Gizem KARADAĞ/ANKARA, (DHA)- CUMHURBAŞKANI Recep Tayyip Erdoğan, ABD Başkanı Donald Trump'ın İsrail Başbakanı Binyamin Netanyahu ile birlikte açıkladığı tek taraflı sözde 'Ortadoğu Barış Planı'na ilişkin, "Türkiye olarak 2 devletli çözümü kabul eden ama esasta Filistin'i tümüyle yok eden ve Kudüs'ü tamamen gasp eden bu planı asla tanımıyor ve kabul etmiyoruz" dedi.

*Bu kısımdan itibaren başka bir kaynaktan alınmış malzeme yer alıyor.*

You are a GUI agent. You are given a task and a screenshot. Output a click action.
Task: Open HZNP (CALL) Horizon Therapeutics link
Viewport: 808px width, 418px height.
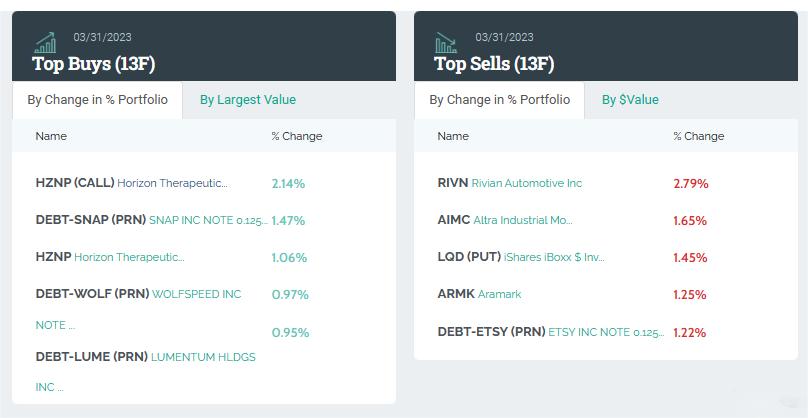point(131,183)
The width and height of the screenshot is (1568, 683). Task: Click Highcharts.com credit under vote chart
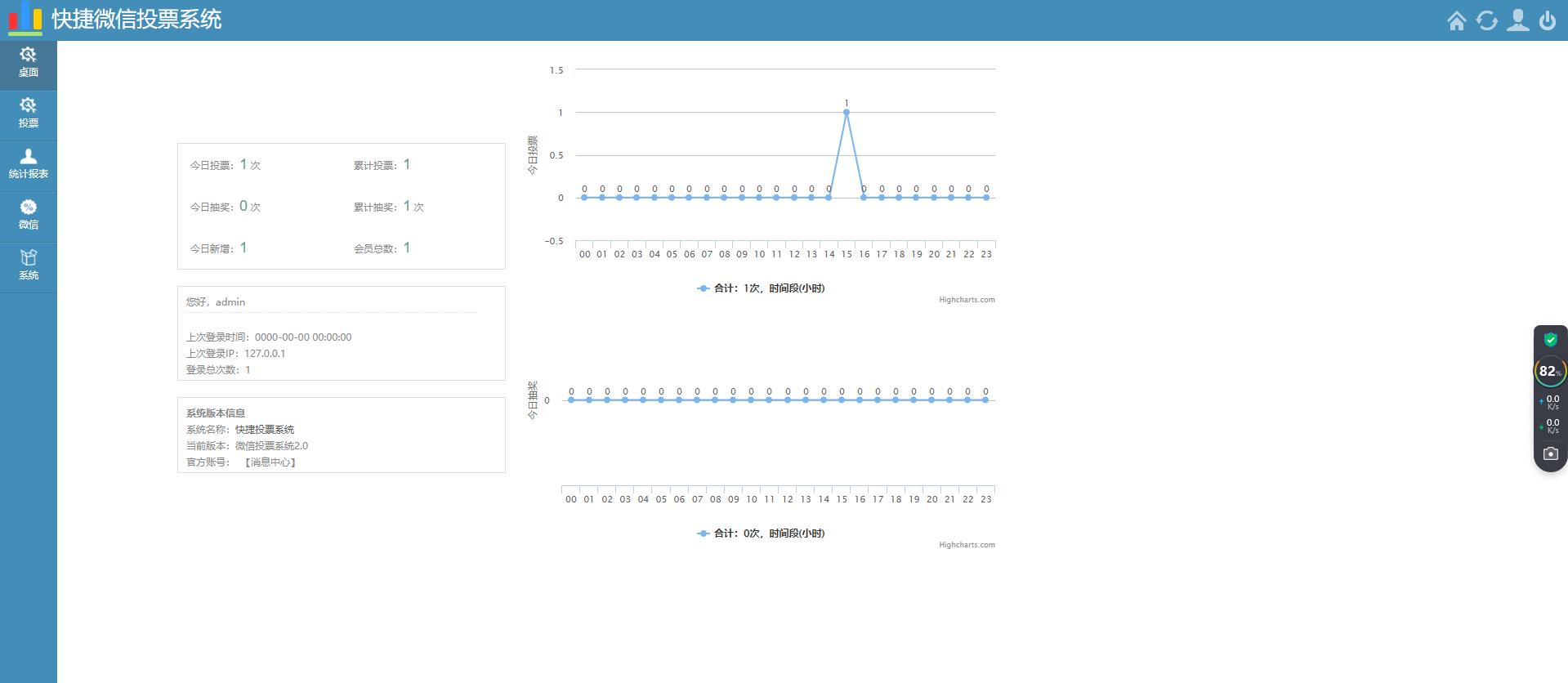[967, 300]
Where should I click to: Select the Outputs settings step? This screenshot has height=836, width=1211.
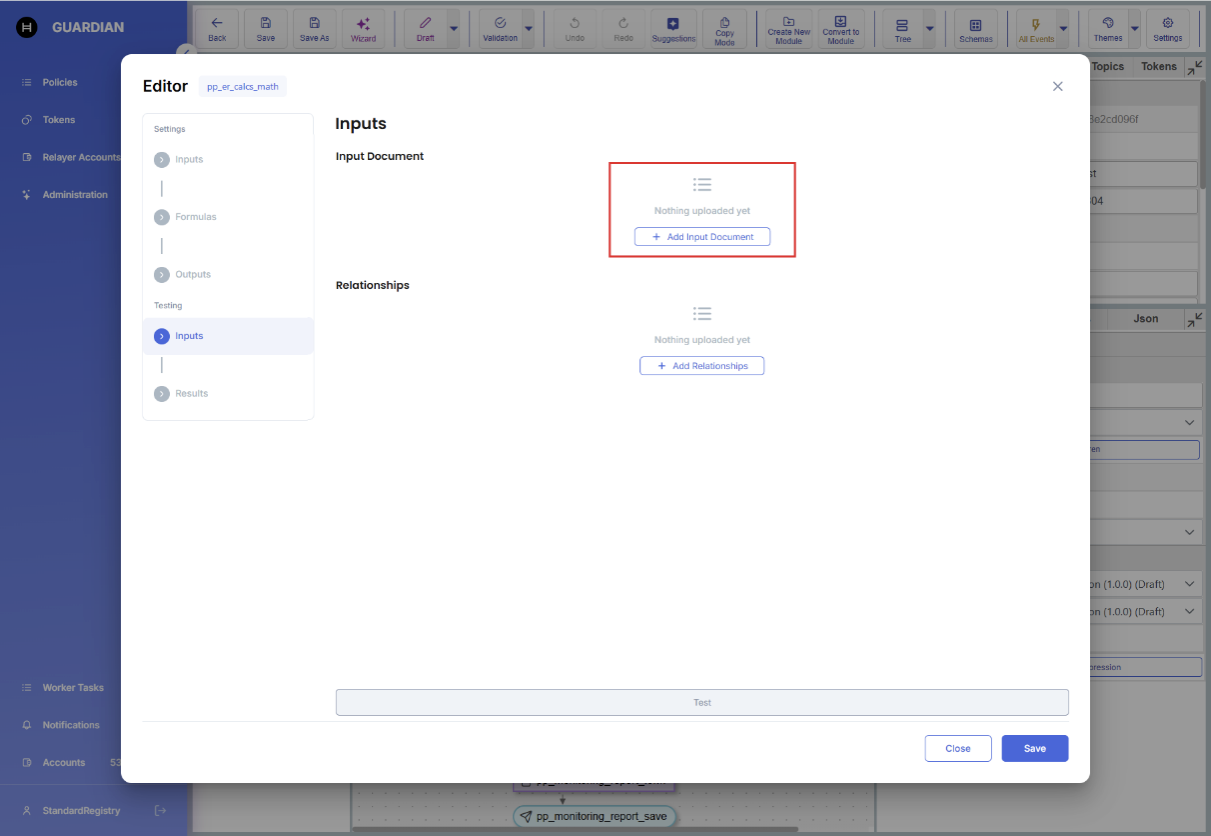click(192, 274)
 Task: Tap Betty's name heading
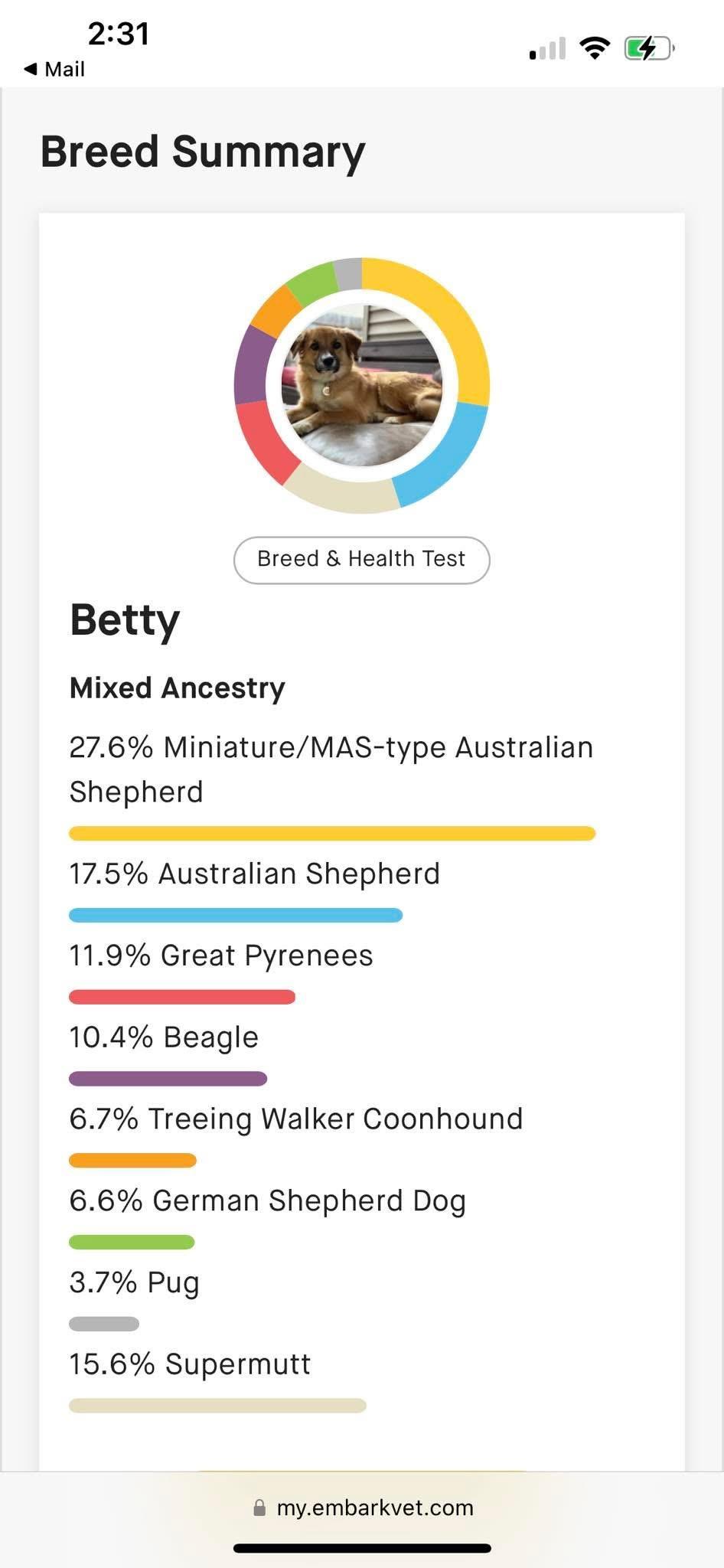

Cumhurbaşkanı ve AK Parti Genel Başkanı Recep Tayyip Erdoğan, partisinin genel merkezinde düzenlenen AK Parti Genişletilmiş İl Başkanları Toplantısı'nda konuştu. Erdoğan, hafta içerisinde Cezayir, Gambiya ve Senegal'i kapsayan Afrika seyahati gerçekleştirdiğini, ilk duraklarının Cezayir olduğunu bildirdi. Erdoğan, "Ziyaretim sırasından Türkiye- Cezayir yüksek düzeyli iş birliği konseyini kurarak, ilişkilerimizi en üst düzeye taşımış olduk. Ayrıca Dünya Türk İş Konseyi'nin (DEİK) öncülüğünde düzenlenen iş konseyinde, firmalarımızı bir araya getirerek, yeni ortaklıkların tesisine vesile olduk. Cezayir’in ardından FETÖ ile mücadelemizde, ülkemize ilk ve en güçlü desteği sağlayan Gambiya'ya geçtik. Türkiye'den Gambiya'ya resmi ziyaret gerçekleştiren ilk Cumhurbaşkanı olmam, bu ziyarete tarihi bir nitelik kazandırdı. Gambiya ziyaretimizi tamamladıktan sonra aynı günün akşamında bu ülkenin komşusu olan Senegal'e vardık. Çabalarımız neticesinde Türkiye ile Senegal arasındaki ticaret hacmi 2007 yılında 66 milyon dolar iken, 2018'de 401 milyon dolara çıktı. Bu ziyaretimiz sırasında ise, hedef olarak 1 milyar doları belirledik. İnşallah kısa sürede bu rakamı yakalayacağımıza hatta aşacağımıza inanıyorum" diye konuştu.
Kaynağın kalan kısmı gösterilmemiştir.